EXCLUSIVE: The Hunt helmer Thomas Vinterberg’s The Commune premiered at the Berlin Film Festival last year and is being released by Magnolia this weekend in New York and Los Angeles. The period drama is loosely based on Vinterberg’s childhood experiences growing up as part of a collective in 1970s Copenhagen. Above is a clip that discusses “house rules” with some cheeky input by one of the young potential renters. Magnolia expands next weekend with further theatrical runs slated for the beginning of June.
The film stars Trine Dyrholm (who won the Silver Bear for Best Actress in Berlin) and Ulrich Thomsen, reteaming with Vinterberg after his 1998 breakout Festen, along with a large ensemble. It centers on a professor and his TV newswoman wife who suggests they invite their friends to come and live with them in a recently inherited house. She’s hoping to evade the boredom that has begun to seep into their marriage. Before long, a dozen women, men and children move in, make collective decisions, engage in discussions, frolic together — and rub each other the wrong way.
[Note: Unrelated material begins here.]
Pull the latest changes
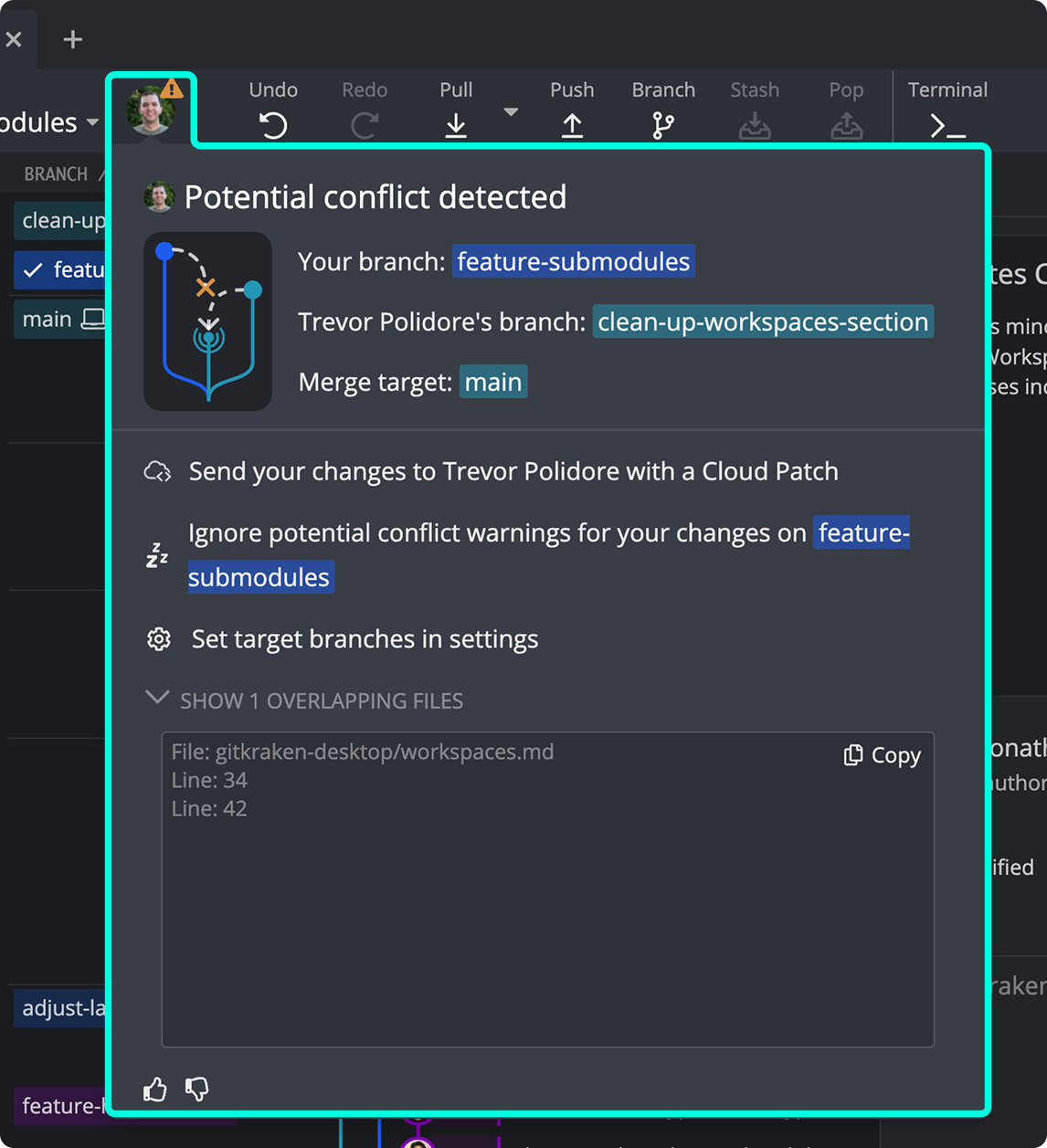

Vinterberg, whose The Hunt was nominated for an Oscar and won Mads Mikkelsen the Best Actor prize in Cannes 2012, co-wrote The Commune with frequent collaborator and A War Oscar nominee Tobias Lindholm. He has called it “a love declaration to my childhood. There was a time when people were sharing and those days are over and I miss that. It’s a film about the impermanence of things. Time disappears, love disappears, life disappears and things are suddenly over and I’ll never learn to figure out why.”
“Any new film from Thomas Vinterberg is a reason to celebrate,” Magnolia’s Matt Cowal recently told Deadline. “The Commune is a very personal film for Thomas…. We were quite moved by it and have found audiences to be as well.”